Chicago skated into the zone and Johnny Oduya sent a shot on net that deflected off Michael Frolik and the post before landing right in front of Bolland.
He chipped it in, and the Blackhawks knew it was over.
The Chicago players who’d been on the ice gathered in the corner, while those on the bench began jumping up and down. It was only a minute later, with Boston’s Tuukka Rask off for an extra man, that the Blackhawks withstood the final push and swarmed over the boards, throwing their sticks and gloves across the ice.

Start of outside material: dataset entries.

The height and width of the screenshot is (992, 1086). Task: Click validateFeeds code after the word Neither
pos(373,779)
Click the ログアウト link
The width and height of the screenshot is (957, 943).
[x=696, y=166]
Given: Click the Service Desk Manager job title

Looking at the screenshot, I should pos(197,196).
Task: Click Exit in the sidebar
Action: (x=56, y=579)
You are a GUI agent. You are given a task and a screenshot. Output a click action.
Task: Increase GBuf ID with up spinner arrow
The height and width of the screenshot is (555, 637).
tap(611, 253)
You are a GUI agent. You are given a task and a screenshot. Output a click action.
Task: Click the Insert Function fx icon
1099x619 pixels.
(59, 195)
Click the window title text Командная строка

"I don’t think there’s any question, even though — let’s face it — today was a little bit of luck, we’re still the best team in the league," Oduya said. "We proved that during the year, and we proved that during the playoffs. Lot of things have to break right for you, they did tonight, but sometimes the great teams make their own breaks."
The Bruins got 28 saves from Rask, who was hoping to contribute to an NHL title after serving as Tim Thomas’ backup when Boston won it all two years ago.
"It’s obviously shocking when you think you have everything under control," Rask said quietly, standing at his locker with a blue baseball cap on backward and a towel draped over his shoulders.
The sold-out TD Garden was chanting "We want the Cup!" after Milan Lucic’s goal put the Bruins up 2-1 with eight minutes left, but it fell silent when Boston coughed up the lead. The team came out to salute its fans as they streamed out of the building for the last time, from the air conditioning into the summer air.
"Probably toughest for sure, when you know you’re a little bit over a minute left and you feel that you’ve got a chance to get to a Game 7," Bruins coach Claude Julien said. "And then those two goals go in quickly."
The arena was almost empty — except for a few hundred fans in red Blackhawks sweaters who filtered down to the front rows — when NHL commissioner Gary Bettman handed the 35-pound Cup to Toews, who left Game 5 with an undisclosed injury and wasn’t confirmed for the lineup until the morning skate.